The average PIP joint ROM was 87.7° and 76° in group A and B, respectively, and this difference was statistically significant (P=0.036). Flexion function was reasonably satisfactory in both groups (94.7° in group A and 94° in group B), with no significant difference (P=0.931). However, the differences in average extension lag were larger. Group A recorded an average extension lag of 7° (9 fingers had full extension), and group B recorded 18° (3 fingers had full extension), which was a significant difference (P=0.009). The average grip strength of the injured finger compared to that of the contralateral finger was 97% for group A and 88% for group B, but this difference was not statistically significant (P=0.519) (Fig. 3).
Fig. 3. Comparison of outcomes in two groups.
The average proximal interphalangeal joint range of motion (ROM) and extension lag were significantly more favorable in group A (P=0.036 and P=0.009, respectively, using the Mann-Whitney U test). Left axis: ROM, flexion, grip power; right axis: extension.

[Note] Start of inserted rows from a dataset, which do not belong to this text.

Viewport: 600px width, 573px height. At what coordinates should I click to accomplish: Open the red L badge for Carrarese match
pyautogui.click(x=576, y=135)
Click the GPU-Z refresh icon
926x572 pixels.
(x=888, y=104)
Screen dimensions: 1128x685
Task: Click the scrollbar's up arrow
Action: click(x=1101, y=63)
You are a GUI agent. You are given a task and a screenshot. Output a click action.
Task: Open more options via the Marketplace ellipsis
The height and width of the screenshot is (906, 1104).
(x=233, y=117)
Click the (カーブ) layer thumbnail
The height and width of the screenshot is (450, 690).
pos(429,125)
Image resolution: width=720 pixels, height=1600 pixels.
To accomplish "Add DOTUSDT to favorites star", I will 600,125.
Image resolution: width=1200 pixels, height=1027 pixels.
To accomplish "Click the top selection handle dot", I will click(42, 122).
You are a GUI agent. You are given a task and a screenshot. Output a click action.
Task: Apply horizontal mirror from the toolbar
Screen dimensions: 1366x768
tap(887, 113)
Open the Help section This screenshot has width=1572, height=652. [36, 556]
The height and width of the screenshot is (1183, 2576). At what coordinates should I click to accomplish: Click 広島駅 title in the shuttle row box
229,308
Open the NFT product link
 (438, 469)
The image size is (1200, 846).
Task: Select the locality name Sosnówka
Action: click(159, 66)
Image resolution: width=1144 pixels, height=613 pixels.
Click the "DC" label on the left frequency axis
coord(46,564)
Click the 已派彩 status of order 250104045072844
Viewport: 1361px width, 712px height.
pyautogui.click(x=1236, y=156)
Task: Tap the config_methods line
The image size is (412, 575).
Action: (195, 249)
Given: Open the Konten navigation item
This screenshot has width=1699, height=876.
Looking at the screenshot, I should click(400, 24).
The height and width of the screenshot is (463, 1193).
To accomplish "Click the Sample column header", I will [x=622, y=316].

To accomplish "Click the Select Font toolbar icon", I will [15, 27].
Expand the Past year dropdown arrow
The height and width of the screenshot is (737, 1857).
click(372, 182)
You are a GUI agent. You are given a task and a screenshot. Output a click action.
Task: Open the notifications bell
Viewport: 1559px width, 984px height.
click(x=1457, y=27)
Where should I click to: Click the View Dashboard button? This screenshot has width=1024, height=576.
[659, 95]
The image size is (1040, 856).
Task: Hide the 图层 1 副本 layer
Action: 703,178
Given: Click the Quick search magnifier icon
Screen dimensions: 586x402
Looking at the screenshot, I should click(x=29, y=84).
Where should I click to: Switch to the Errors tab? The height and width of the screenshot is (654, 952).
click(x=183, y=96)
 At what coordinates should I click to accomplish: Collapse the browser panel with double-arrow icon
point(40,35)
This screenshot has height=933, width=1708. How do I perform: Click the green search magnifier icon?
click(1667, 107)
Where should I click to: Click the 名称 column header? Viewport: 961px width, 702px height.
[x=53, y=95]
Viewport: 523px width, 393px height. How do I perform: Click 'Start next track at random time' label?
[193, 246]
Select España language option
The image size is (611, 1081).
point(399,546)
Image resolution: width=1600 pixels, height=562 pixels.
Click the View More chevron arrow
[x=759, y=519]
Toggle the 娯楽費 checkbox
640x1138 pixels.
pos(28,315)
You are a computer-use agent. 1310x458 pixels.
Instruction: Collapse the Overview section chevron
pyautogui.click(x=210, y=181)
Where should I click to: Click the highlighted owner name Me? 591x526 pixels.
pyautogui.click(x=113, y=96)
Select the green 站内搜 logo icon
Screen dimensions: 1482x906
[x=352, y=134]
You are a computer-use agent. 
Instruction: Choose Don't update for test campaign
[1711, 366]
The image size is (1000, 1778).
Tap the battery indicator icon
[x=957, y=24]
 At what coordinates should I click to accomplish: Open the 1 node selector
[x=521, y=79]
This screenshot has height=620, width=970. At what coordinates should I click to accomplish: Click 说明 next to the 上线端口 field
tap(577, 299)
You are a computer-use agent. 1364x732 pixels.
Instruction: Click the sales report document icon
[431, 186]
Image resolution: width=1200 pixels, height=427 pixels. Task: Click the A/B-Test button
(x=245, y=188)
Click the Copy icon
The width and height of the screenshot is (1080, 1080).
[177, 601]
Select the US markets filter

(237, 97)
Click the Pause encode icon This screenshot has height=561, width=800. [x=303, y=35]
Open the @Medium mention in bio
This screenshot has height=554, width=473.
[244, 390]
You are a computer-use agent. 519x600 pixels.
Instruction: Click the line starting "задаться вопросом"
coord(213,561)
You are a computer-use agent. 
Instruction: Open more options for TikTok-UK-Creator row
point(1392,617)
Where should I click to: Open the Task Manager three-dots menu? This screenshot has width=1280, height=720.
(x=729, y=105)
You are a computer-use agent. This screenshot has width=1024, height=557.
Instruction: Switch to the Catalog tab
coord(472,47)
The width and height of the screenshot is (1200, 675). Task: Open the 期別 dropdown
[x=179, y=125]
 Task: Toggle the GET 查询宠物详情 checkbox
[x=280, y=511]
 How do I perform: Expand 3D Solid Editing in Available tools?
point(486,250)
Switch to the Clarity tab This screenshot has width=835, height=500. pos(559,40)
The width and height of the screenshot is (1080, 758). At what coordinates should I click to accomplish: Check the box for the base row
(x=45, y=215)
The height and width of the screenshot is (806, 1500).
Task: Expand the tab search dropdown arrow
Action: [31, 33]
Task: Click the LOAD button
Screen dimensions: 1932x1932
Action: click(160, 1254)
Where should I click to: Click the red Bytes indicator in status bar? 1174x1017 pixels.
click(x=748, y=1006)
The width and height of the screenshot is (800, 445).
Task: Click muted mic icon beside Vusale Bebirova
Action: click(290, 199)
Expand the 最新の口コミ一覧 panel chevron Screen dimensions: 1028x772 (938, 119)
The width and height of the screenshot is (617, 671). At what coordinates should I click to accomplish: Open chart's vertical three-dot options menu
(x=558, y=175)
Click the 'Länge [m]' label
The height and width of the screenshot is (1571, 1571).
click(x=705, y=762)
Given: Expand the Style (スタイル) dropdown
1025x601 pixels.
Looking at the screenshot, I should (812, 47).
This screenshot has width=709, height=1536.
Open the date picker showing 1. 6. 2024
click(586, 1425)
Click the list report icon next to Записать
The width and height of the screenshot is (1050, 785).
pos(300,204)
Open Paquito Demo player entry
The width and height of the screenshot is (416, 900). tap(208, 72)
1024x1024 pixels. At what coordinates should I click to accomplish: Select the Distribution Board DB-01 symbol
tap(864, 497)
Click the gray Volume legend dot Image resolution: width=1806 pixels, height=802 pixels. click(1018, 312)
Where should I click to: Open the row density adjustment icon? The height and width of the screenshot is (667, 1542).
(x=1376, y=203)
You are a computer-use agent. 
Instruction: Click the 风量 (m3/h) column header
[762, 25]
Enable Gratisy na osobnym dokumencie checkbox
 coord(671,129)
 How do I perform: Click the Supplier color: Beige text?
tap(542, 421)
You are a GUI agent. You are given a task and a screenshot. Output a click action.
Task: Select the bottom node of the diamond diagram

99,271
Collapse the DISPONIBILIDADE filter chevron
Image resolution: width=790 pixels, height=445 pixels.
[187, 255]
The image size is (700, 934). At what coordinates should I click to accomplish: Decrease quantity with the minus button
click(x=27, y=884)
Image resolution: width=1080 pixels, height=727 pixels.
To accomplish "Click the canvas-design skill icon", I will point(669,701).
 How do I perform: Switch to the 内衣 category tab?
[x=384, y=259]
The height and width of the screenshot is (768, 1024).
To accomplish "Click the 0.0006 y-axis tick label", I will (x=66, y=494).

The average age in both groups was 34.8 and 33.5 years, respectively (P=0.956). Overall, the PIP joint ROM appeared less favorable for older patients; however, because of the small sample size, this difference was not statistically significant. Group A had a longer preoperative period (4.7 days) than group B (3.7 days), but this was not statistically significant (P=0.545). The average follow-up period for groups A and B was 36.2 and 30.0 months, respectively, with no significant difference (P=0.337). The VAS and DASH scores likewise did not show statistically significant differences between the two groups.
Finally, no significant differences were found in the surgical outcomes of Mitek bone anchoring and PDS bone suturing in group A (Fig. 4).
Fig. 4. Mitek anchoring and PDS suturing outcomes comparison.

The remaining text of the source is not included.